Dr. Aroon Tikekar is a renowned journalist and writer and is presently President of the Asiatic Society of Mumbai, a premier institution of higher learning in Western India.
This small book is largely a compilation with necessary revision and enlargement of four lectures delivered by me between 1997 and 2007 on a theme of intellectualism in Bombay, or Mumbai as it is officially renamed since 1995. Although all the lectures appeared to have a sort of continuity in them, they were not exactly connected as they were written at different times. They were neither delivered chronologically, nor were the audiences same. Each lecture, moreover, was titled differently. Chronologically arranged their titles would have read as:
1. An intellectual in today's society, the 11th death anniversary of Madame Sophia Wadia Lecture, delivered on 26th April 1997 at the Theosophy Hall, Mumbai;
2. The writer and society, the 30th Lala Lajpatrai Memorial Lecture delivered on 28th January 2003 at the Lala Lajpatai College, Mumbai;
3. Intellectualising of Bombay: formation of some early literary and scientific societies, SpecialBicentennial Lecture, delivered on 25th April 2004 at the Asiatic Society of Mumbai; and
4. The Minimum City: how and why Mumbai lost its intellectual leadership, the Justice Mahadev Govind Ranade Oration, delivered on 13th March 2007, at the Convocation Hall, University of Mumbai.

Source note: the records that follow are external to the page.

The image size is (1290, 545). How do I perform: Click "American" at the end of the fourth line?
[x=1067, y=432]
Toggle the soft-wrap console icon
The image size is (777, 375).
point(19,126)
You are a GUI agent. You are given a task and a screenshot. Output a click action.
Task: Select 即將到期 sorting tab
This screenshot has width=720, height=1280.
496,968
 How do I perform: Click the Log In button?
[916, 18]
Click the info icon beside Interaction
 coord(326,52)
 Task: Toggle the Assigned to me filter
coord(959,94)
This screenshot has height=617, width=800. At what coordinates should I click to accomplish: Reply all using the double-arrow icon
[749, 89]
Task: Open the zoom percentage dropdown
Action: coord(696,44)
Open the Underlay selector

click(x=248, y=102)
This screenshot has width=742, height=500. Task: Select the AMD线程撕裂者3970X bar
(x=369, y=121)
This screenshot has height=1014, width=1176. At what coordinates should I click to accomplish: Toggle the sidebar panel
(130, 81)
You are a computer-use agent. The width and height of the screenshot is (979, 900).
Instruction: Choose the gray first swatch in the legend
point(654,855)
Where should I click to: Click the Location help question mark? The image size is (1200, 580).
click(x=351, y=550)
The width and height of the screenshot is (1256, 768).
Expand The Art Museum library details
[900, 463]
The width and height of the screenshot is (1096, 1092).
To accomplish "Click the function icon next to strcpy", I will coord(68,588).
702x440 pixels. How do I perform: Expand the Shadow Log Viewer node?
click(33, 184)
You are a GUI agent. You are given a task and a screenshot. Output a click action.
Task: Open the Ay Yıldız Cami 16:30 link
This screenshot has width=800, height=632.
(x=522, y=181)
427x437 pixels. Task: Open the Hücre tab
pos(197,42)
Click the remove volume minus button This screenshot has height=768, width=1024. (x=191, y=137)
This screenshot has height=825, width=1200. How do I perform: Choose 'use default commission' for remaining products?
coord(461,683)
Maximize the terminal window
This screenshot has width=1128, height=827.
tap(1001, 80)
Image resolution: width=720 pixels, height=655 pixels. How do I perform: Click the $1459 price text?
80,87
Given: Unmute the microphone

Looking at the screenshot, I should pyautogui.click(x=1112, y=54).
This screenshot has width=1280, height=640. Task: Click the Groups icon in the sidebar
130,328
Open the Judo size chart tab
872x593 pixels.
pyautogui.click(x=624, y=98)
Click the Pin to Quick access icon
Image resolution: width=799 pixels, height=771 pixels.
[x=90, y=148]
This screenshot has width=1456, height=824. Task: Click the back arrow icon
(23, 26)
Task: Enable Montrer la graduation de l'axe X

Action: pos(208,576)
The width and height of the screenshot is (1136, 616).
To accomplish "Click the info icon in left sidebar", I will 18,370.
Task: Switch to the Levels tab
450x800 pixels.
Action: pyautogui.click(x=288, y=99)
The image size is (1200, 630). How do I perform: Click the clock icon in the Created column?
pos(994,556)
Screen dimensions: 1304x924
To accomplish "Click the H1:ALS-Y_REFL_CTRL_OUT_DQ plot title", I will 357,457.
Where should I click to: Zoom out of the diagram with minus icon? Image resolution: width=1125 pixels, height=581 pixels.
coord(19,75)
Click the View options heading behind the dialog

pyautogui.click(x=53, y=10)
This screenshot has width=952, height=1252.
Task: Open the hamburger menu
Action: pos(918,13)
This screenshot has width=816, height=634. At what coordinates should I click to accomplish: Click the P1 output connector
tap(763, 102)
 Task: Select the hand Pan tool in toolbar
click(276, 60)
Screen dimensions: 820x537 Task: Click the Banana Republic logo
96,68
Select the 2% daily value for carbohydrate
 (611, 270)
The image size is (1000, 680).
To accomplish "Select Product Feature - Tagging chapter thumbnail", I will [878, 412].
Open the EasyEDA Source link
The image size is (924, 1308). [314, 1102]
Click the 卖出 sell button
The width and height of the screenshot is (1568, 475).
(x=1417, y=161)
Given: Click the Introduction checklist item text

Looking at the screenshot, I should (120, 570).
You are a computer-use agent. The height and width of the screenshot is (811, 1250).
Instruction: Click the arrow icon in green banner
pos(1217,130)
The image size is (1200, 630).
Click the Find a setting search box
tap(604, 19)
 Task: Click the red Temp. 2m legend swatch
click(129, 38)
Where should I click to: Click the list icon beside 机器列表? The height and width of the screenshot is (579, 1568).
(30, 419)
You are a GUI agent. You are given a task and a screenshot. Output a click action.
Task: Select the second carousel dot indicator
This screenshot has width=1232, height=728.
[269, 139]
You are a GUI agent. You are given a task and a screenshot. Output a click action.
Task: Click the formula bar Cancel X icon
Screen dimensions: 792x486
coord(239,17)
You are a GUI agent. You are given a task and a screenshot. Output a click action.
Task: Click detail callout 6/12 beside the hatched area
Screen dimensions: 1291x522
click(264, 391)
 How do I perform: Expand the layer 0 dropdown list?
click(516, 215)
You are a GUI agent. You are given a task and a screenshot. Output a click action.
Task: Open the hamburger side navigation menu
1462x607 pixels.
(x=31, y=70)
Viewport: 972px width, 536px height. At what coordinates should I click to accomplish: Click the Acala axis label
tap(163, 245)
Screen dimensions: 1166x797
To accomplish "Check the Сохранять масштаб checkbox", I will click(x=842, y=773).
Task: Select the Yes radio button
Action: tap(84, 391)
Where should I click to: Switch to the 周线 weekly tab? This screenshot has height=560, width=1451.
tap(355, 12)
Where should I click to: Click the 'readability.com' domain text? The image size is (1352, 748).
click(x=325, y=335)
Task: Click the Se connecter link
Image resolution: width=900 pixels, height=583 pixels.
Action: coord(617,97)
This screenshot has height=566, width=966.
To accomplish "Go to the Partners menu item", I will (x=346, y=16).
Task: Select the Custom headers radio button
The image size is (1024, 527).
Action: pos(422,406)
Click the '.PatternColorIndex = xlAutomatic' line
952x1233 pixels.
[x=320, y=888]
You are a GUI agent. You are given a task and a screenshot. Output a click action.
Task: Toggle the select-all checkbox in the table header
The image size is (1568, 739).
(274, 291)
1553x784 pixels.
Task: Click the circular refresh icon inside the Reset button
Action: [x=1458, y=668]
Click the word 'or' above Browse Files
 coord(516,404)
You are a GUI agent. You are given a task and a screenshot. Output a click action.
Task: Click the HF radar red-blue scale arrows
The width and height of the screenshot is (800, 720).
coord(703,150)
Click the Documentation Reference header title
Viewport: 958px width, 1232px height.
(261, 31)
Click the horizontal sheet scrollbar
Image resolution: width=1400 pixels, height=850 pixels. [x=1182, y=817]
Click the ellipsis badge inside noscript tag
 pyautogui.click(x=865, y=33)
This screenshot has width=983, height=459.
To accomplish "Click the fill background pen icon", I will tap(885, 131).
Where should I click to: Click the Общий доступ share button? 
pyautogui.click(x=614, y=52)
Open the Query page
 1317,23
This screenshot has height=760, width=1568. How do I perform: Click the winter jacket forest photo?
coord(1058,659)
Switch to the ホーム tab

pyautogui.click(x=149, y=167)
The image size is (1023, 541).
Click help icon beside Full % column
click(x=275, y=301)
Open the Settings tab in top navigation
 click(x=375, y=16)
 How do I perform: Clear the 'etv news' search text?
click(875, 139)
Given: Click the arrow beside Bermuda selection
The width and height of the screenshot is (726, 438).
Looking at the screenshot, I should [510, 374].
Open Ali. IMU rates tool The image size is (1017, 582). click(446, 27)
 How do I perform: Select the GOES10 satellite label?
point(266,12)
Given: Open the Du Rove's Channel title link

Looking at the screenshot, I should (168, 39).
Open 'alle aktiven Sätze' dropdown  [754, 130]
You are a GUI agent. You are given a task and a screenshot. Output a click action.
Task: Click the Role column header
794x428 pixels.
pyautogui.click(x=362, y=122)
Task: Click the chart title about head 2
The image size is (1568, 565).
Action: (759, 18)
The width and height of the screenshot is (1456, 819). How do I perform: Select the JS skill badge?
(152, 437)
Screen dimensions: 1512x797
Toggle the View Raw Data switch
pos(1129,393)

It will be evident that the word Bombay or Mumbai, although used in the text for the city of Bombay or Mumbai in particular, applies on a general level to the entire area that was called the Bombay Presidency during the British rule, and which today constitutes the major area of the State of Maharashtra.
I had intended to present these lectures individually in thematic sequence rather than in the order they were delivered. However the gaps in the argument were wide and evident, and therefore required to be filled up. Some parts needed revision while a few ideas were found to be repetitive. I had therefore to rework on the texts of all the four lectures to bring cogency in the argument. The book did not consequently remain a collection of the 'four lectures'.
There are numerous books on modern Maharashtra that deal with one or many aspects of its history after 1818 when power was ceded to the British in this part of the country, yet there are not many that trace its intellectual history, with the exception of Rev.